Friday, April 6, 2007

In Which the Bus is Not Handicap Equipped

So this week being Holy Week, we got Good Friday off of classes. As is becoming tradition, we hurriedly called the Grandparents in Indi and asked if they were around for us to come visit for a long weekend. They were just returned from Florida. Sweet. We hopped on-line and purchased our bus tickets (we don't own a car) to get on a bus at 6:00 Thursday night, to arrive in Indi at 10:15 PM local time. Uncle Chris was going to pick us up.

I got off work a bit early and my generous employer dropped Stephen and I off at Union Station where we were to catch our bus. Now, this particular bus line is so cheap, it doesn't even have it's own station, just a sign that says "Bus Stop" where it literally pulls over, loads you up, and leaves. Or at least, that's what's supposed to happen.

So we stood around waiting for about half an hour in the cold (like...25-30 degress I believe). The bus arrived at 6:00. We hurried into a line, and I saw a woman in a wheelchair and her caregiver talking to the bus driver.

"How are they going to get her on the bus?" I asked, eyeing the narrow bus door. Stephen shrugged.

The bus driver checked our reservation number, and we boarded the bus. We breathed a sigh of relief as we found two seats together. (I am always nervous whenever there are no assigned seats that I won't get to sit next to Stephen). Safe on the bus, I settled in and began chatting with Stephen about the day. It wasn't until about 10 minutes later that I realized the bus was full and we still hadn't left yet.

"Where's the bus driver?" I asked Stephen.

Stephen peered out the window. "He's taking a smoke break and talking on his walkie talkie."

"Oh, great!" I moaned. Last time we had a bus driver who smoked, she took a 10 minute smoke break at every stop and we arrived an hour late. She got on the intercom and told her passengers that she was sorry we were late but it "couldn't be helped." Yeah right.

Shortly thereafter, our very short, stout bus driver climbed aboard the bus and faced us. "ALRIGHT!" He yelled. "EVERYBODY OFF THE BUS NOW! THIS BUS WAS SUPPOSED TO BE HANDICAP EQUIPPED AND IT ISN'T, SO WE'RE GOING TO HAVE TO SWITCH BUSES."

We all looked at each other. Not handicap equipped?? Is that even legal? And where on earth were they going to get another bus? If you've seen these particular buses, they don't grow on trees. But we all filed off anyways, grabbed our luggage, and stood on the sidewalk. Our very disgruntled bus driver paced the sidewalk furiously, talking on his walkie talkie and lighting another cigarette.

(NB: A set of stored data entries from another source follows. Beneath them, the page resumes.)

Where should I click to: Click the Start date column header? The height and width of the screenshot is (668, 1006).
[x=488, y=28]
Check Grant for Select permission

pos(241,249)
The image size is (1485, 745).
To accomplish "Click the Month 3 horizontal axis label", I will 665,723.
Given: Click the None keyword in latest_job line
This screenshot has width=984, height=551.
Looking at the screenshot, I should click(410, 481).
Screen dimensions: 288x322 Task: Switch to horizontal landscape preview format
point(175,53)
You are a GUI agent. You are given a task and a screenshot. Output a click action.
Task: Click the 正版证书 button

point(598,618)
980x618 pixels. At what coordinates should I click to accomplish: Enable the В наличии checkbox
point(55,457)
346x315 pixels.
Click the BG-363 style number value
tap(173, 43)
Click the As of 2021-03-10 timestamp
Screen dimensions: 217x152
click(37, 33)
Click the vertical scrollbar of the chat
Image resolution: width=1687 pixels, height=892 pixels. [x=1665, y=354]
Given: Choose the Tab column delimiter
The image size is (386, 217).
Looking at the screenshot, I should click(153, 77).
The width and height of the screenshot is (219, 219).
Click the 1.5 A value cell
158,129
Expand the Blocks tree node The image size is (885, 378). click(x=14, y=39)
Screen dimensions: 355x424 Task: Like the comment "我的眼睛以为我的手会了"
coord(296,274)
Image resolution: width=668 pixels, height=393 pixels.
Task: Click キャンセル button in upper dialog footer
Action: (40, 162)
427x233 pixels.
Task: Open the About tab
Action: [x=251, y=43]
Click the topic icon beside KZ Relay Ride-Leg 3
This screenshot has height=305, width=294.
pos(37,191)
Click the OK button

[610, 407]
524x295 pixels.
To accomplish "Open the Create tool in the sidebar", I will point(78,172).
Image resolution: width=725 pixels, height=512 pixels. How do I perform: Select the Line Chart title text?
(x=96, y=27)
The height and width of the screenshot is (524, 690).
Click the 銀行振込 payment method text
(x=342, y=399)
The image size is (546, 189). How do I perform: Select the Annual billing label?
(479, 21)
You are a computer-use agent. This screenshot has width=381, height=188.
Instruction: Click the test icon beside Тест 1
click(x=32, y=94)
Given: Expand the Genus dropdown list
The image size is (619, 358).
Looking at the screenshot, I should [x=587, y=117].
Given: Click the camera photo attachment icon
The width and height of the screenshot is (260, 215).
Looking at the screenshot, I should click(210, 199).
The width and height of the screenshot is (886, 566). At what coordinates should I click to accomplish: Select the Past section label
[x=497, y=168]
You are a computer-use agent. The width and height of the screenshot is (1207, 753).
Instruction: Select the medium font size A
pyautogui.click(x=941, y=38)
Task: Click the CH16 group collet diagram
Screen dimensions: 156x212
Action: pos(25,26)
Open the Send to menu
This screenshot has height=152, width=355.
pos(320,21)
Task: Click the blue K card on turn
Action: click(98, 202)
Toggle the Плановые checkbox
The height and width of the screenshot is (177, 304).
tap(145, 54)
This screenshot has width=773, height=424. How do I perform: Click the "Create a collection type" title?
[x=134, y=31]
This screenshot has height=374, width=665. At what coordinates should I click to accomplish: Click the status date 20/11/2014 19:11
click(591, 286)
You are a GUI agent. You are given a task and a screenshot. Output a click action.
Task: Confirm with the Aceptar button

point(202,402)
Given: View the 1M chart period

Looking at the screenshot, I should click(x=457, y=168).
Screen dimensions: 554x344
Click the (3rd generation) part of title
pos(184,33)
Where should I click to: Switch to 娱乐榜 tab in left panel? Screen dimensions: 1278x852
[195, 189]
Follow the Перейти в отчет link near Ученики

We just happened to be standing next to two other Moody students and struck up a conversation with them. It was cold. After awhile, Stephen asked the bus driver how long it would be before there was another bus. The bus driver stopped in his tracks, now on his third cigarette, spread his arms wide and said "FOLKS, I DON'T KNOW WHEN THE OTHER BUS WILL BE GETTING HERE, I KNOW AS MUCH AS YOU DO!"

An hour (and five cigarettes) later, still standing on the sidewalk, the bus driver got a call from his walkie talkie and announced to the group that a bus was on its way. On its way? What had it been doing for the last hour? We were not comforted, as we didn't know from whence this bus was coming and it was rush hour.

Finally, an hour and a half after we boarded and unboarded the bus, another bus showed up. Again, we filed onto the bus, secured our seats and waited. And waited. And waited. The bus driver climbed into the driver's seat and started the bus. He inched it forward a bit...then climbed off the bus.

"Now what's happening?" I asked. We soon realized that they were trying to load the woman in her wheelchair. They loaded her on the lift, then unloaded her, moved the bus and tried again. Thirty minutes later, the woman, her caregiver, and her dog were finally on the bus. And we actually left the building.

We arrived in Indi shortly after midnight. But at least we made it:-)

3 comments:

Stephen said...

true story!

Stephen said...

true story!

Jenna said...

oh SISTER! I can see that you have stolen my blog title style which I have stolen from A.A. Milne! I suppose it's OK.

How terribly dramatic and cold for you to stand in the elements for an hour. Were you quite blue by the end of your trial?